People Sat Back And Watched As I Asked For Help.It all started when i started comprehensive school, i began to get bullied because of the way i looked. People used to call me 'pig face' and oink at me, as i had a small nose. I can laugh it off now, but at the time it was terrible. I found myself being alone a lot of the time because no one actually believed the bullying was happening. it didn't take long for arguments to begin with my friends, where they'd call me a pig all the time. I told my parents, as well as teachers and other members of my family, no one listened..
I remember coming home one day early from school and just being crushed by all the comments people had been saying to me all day, it drove me to writing a suicide letter (i was about 13 at the time), of course i never took action on taking my own life. Later that week my brother found the letter and of course showed my parents.
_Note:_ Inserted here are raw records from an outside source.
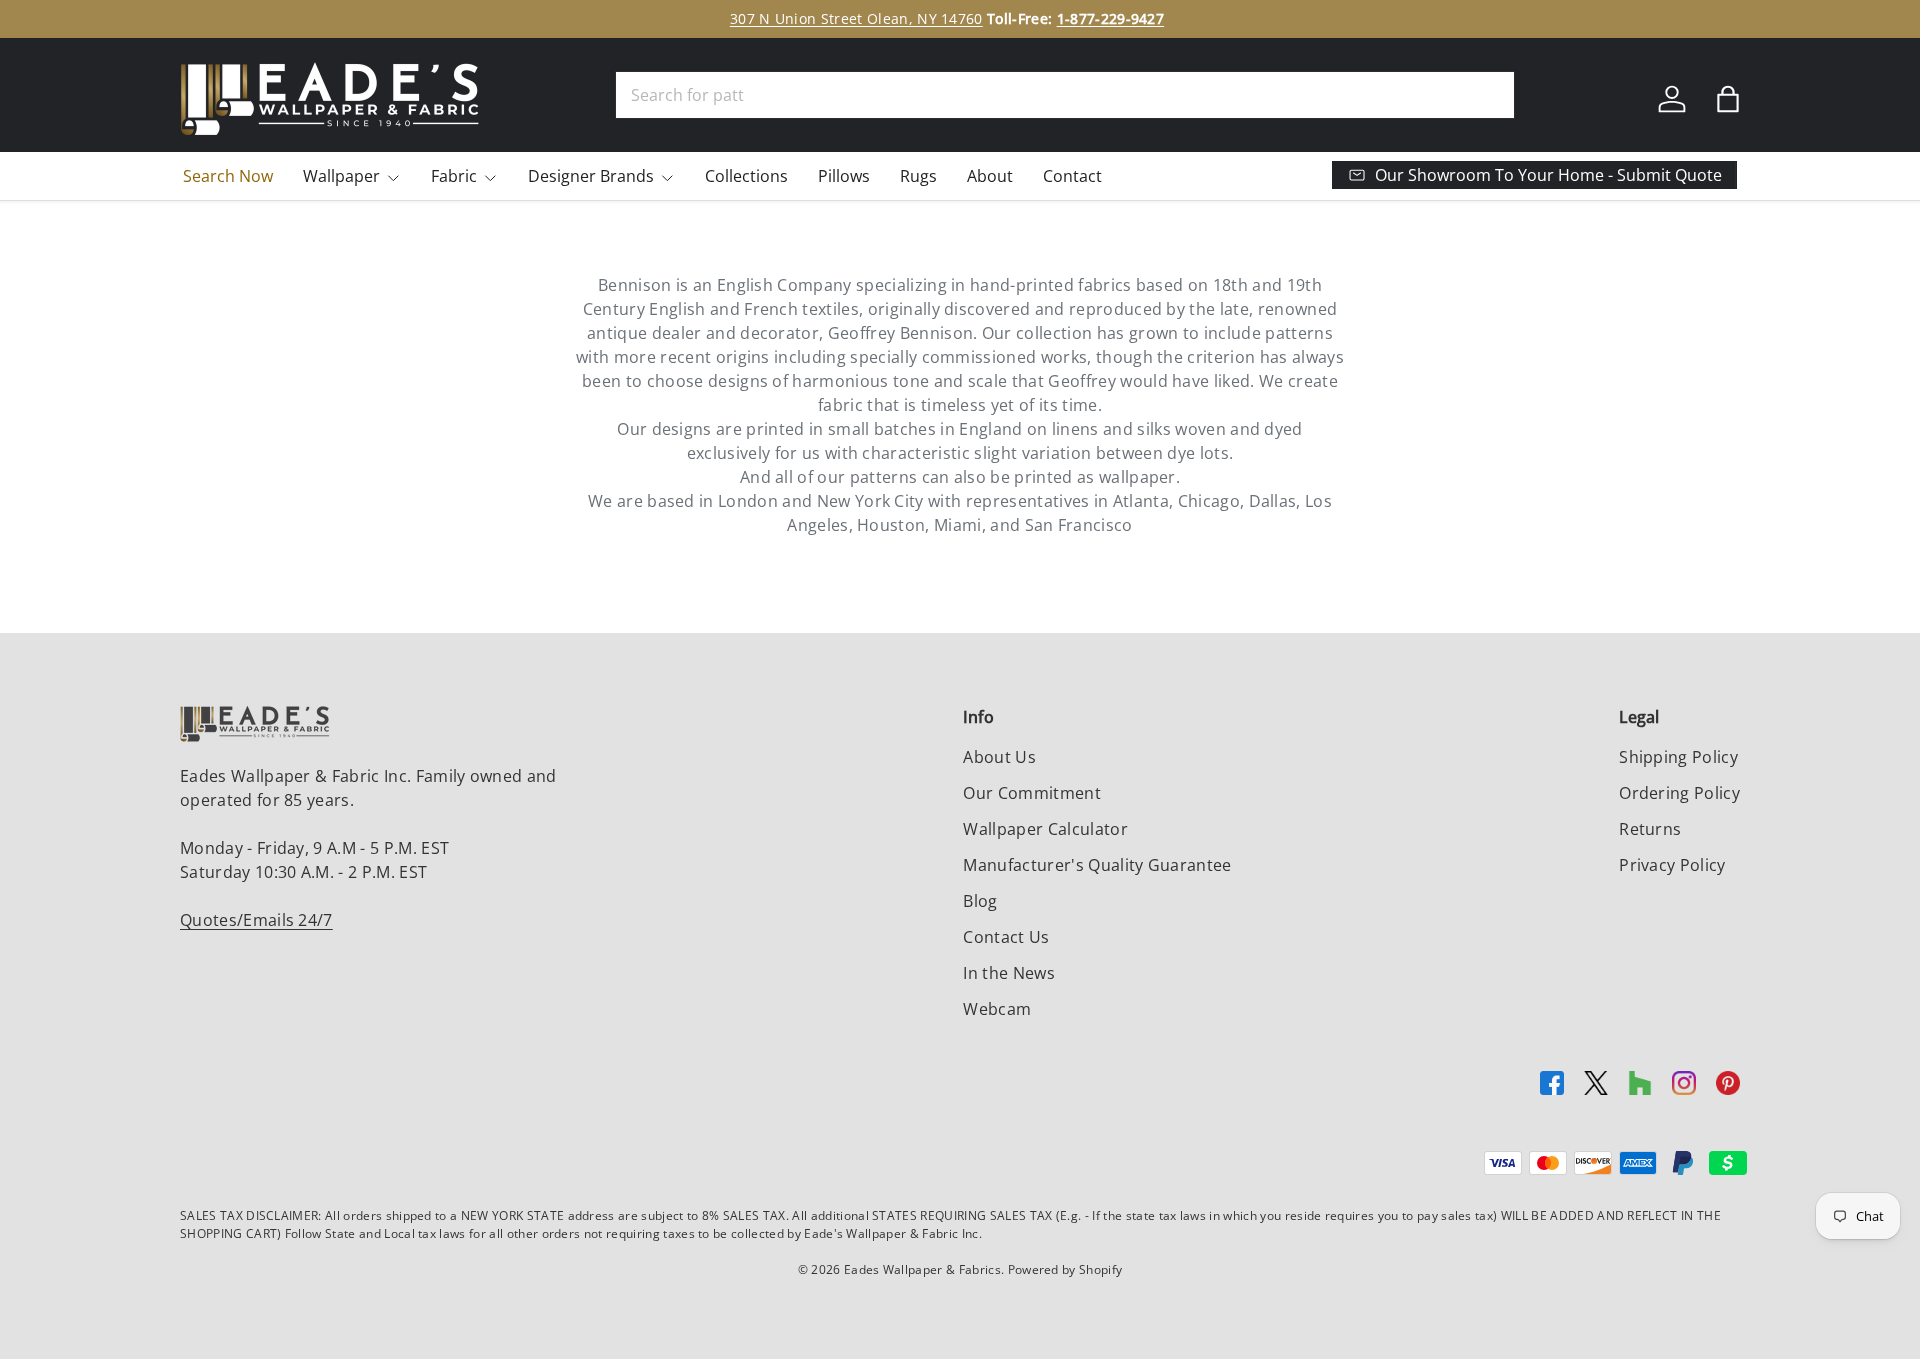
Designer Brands (591, 176)
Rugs (918, 176)
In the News (1009, 973)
This brought light to the situation, and they then started to take action of the bullying. Well, at least tried.. it got worse before it got better, lets just say it wasn't fun, a lot of tears were being cried and i just felt emotionally dead.
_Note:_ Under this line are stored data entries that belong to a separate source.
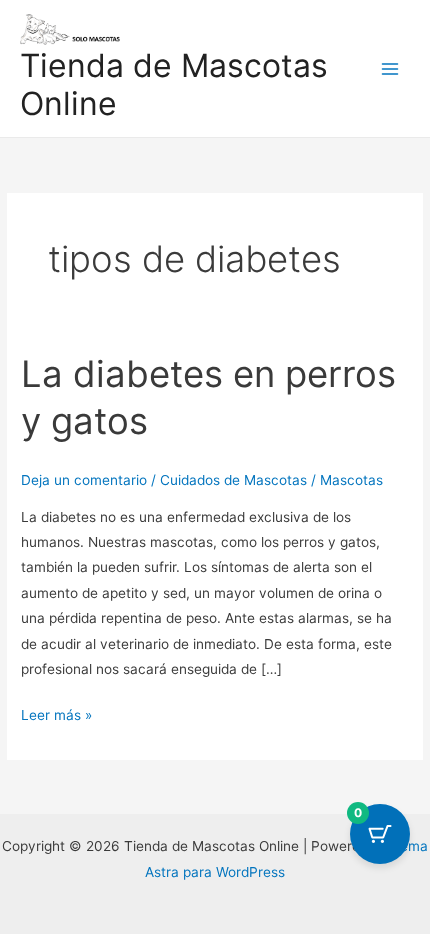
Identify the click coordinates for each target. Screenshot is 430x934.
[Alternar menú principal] (390, 68)
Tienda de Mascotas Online (174, 84)
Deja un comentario (84, 480)
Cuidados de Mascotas (233, 480)
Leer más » (56, 713)
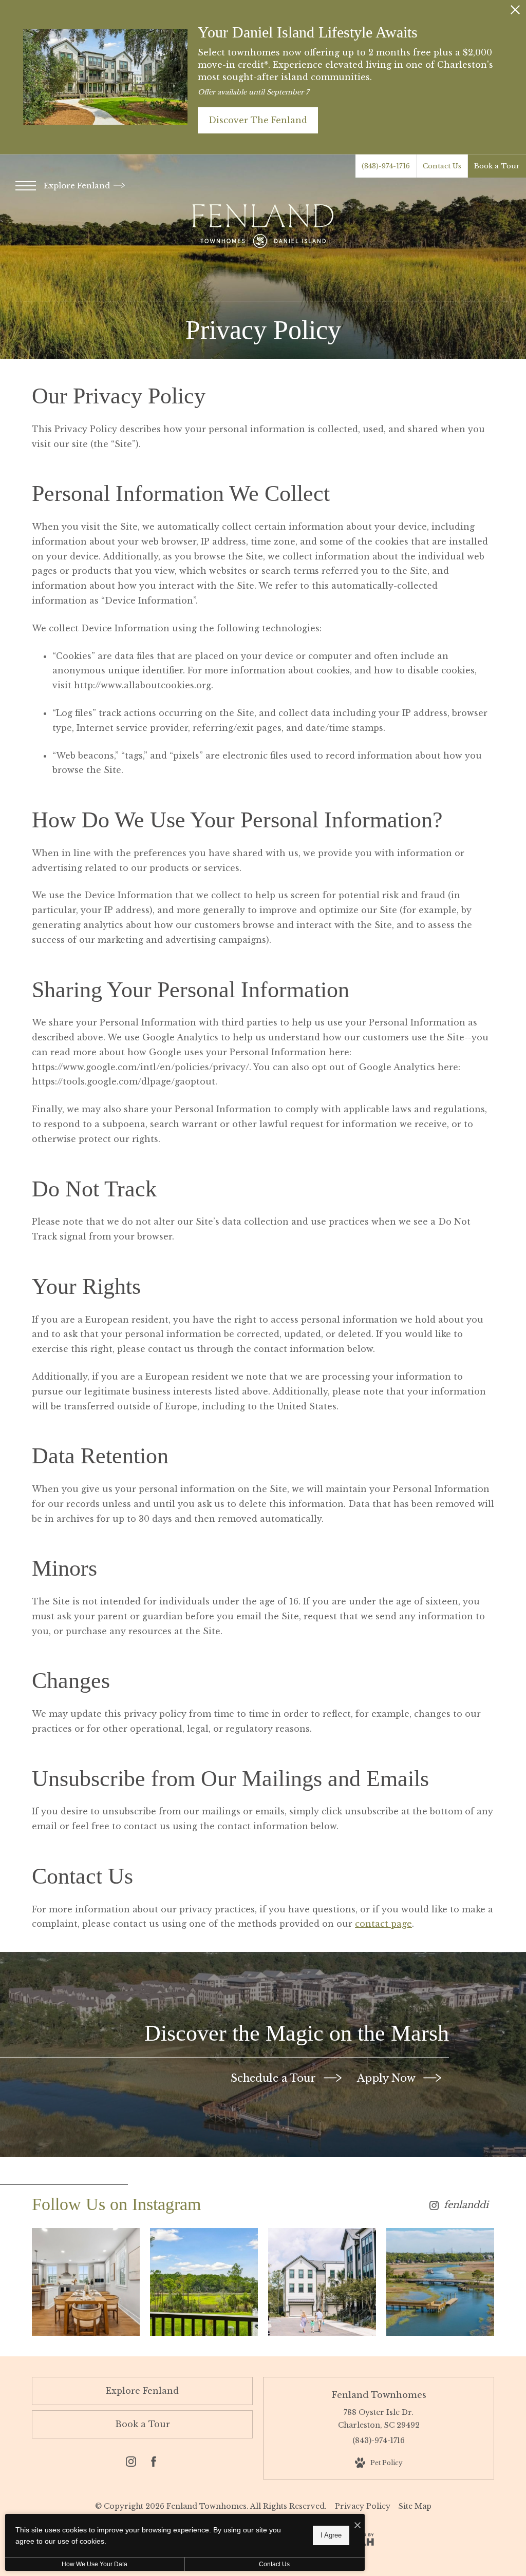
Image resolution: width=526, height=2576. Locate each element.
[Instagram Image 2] (204, 2282)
Not long after this, my 'best friend' hacked my bebo (before facebook was really popular) with another one of her friends, they'd changed the skin and all the information to pictures etc of pigs. The night after doing this my 'best friend' had come down for a sleep over. Only to admit to doing it and demanding me to let her have the laptop and not look as she took it down and redid my page. She did not know that i knew about the page. It still hurts me to this day (over 5 years later) that a friend could actually do that.
As years passed, the bullying died down until i was at the age of 15, where it got worse than it was before. I remember walking home and being attacked by the old bullies, being called multiple names and having my earrings ripped out. This happened on a few occasions, including one time in a classroom. We were in design and technology class, when a girl just out of no-where jumped on me from behind and started to choke me, not only did the whole class watch, but the teacher stood and watched as if nothing was happening..
What are the schools really doing about bullying? How can you even justify watching a student under your supervision being attacked?
And if that wasn't bad enough, when i got home my parents told me to grow up.. as if it was my fault. My friend's also abandoned me.
Since finishing school it's gotten a lot better, of course there is the occasional bullying, but nothing much.
My school years were the worst years of my life, and i am more than glad to have finished.